Since the formation of the National Football League (NFL), fewer than 70 athletes are known to have reached the highest level of play in both sports.

===Early years===
Christy Mathewson (MLB HOF) played Pro Football from 1898–1902. More than two-thirds of the athletes who played at the top level of both sports did so in the early years of the NFL during the 1920s and 1930s. The 1920 NFL season was the first in the league's history, and 11 veterans of Major League Baseball (MLB) participated in the inaugural campaign. The first group to appear in both sports included Jim Thorpe, a pioneer of professional football who began playing with the Canton Bulldogs in 1915. Thorpe was a Native American who grew up in the Sac and Fox Nation in Oklahoma. He was one of the most versatile athletes of his era, having won Olympic gold medals in 1912 for the pentathlon and decathlon and having also played professional basketball. Thorpe played in MLB from 1913 to 1919 and in the NFL from 1920 to 1928. He was later inducted into the Pro Football Hall of Fame.

The first group of MLB players to play in the NFL also included George Halas, who remained affiliated with the Chicago Bears as player, coach or owner from the 1920s until his death in 1983, Chuck Dressen, who later managed five Major League Baseball teams, including the Brooklyn Dodgers, from 1934 to 1966. and eight others (Lyle Bigbee, George Brickley, Garland Buckeye, Ralph Capron, Paul Des Jardien, Paddy Driscoll, Al Pierotti, and Tom Whelan).

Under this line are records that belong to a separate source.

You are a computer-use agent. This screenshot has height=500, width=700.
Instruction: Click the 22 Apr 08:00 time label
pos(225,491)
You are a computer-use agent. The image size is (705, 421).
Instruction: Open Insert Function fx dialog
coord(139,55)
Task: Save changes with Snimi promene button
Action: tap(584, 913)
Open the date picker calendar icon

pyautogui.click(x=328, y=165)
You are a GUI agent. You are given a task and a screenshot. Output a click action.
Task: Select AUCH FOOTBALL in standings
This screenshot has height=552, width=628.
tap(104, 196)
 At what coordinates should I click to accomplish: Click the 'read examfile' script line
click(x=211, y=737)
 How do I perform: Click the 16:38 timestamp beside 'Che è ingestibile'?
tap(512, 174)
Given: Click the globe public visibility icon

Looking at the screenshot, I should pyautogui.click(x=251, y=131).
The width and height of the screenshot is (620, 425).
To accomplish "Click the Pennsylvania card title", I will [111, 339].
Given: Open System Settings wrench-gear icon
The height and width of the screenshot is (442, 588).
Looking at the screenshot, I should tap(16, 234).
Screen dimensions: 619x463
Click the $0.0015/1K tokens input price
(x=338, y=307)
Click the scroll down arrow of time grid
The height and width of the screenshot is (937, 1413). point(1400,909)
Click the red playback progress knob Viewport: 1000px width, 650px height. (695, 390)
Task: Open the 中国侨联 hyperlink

Bert Kuczynski is one of a very small number of athletes to play Major League Baseball and in the NFL in the same year. In his senior year at Penn Kuczynski was on the NBC/Look Magazine 1942 All-American team as an end. After graduation in May 1943 he pitched in six games for the Philadelphia Athletics and played for the Detroit Lions in the 1943 NFL season. After two years in the Navy, in 1946 he played for the Philadelphia Eagles. While working on his master's degree in education at Penn, he was an assistant coach in the football program.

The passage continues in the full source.